= Dreyfus Prize in the Chemical Sciences =

American chemistry award

The Dreyfus Prize in the Chemical Sciences is an award given to an individual researcher in chemistry. The prize, awarded biennially, consists of a citation, a medal, and a monetary award of $250,000. The prize is awarded by The Camille and Henry Dreyfus Foundation, Inc. to an individual in a selected area of chemistry "to recognize exceptional and original research that has advanced the field in a major way."

The first Dreyfus Prize was awarded in 2009 to George M. Whitesides of Harvard University in the field of materials chemistry, honoring the accomplishments of the Dreyfus brothers, Camille and Henry, who founded Celanese.

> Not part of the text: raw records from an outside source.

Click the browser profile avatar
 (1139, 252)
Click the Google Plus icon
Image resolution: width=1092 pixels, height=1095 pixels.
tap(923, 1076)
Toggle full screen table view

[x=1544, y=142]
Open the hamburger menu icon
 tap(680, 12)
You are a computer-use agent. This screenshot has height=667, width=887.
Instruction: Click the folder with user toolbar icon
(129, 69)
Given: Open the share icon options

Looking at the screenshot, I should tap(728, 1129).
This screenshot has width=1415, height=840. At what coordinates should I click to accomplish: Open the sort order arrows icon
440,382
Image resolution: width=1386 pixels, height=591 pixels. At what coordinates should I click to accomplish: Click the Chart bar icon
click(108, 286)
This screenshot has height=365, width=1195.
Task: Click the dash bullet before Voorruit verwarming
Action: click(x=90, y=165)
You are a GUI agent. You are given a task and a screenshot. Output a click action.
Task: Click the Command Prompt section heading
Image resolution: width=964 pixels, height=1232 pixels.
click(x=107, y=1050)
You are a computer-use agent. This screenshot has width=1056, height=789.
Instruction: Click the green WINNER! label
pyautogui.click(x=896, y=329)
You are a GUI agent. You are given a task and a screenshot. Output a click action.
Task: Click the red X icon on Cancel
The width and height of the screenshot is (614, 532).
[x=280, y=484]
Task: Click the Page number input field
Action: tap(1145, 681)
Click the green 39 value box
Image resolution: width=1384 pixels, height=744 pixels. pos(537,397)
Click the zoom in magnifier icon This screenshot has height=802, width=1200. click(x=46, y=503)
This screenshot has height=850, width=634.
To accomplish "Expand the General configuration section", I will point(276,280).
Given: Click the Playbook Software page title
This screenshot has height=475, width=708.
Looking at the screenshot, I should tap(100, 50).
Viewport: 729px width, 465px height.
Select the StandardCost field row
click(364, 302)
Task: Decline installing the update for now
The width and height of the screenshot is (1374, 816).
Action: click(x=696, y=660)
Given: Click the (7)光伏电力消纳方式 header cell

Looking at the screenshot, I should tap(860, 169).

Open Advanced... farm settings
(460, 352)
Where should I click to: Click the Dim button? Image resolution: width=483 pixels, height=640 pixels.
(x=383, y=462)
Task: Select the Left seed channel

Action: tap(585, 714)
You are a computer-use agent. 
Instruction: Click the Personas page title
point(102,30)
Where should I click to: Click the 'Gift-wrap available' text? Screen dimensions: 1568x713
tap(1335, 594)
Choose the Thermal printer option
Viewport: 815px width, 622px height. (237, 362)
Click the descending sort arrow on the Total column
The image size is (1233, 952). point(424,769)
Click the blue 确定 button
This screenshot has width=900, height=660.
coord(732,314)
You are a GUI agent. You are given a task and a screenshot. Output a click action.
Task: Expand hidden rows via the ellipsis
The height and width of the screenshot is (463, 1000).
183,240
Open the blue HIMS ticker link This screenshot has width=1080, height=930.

Nobel laureates are not eligible. Dreyfus Foundation Advisors and reviewers who serve in the year of the selection are not eligible.

==Recipients==
Source: Dreyfus Foundation

- 2009 – George M. Whitesides of Harvard University in the chemistry of soft materials.
- 2011 – Tobin J. Marks of Northwestern University in the field of catalysis.
- 2013 – R. Graham Cooks of Purdue University in the field of chemical instrumentation.
- 2015 – Krzysztof Matyjaszewski of Carnegie Mellon University in the field of polymer chemistry.
- 2017 – Michele Parrinello of Università della Svizzera italiana and ETH Zurich in the field of theoretical and computational chemistry.
- 2019 – Robert S. Langer of Massachusetts Institute of Technology in chemistry in support of human health.
- 2021 – James G. Anderson of Harvard University in environmental chemistry.
- 2023 - Xiaowei Zhuang of Harvard University in imaging in the chemical sciences.
- 2025 - Héctor D. Abruña of Cornell University in electrochemical processes.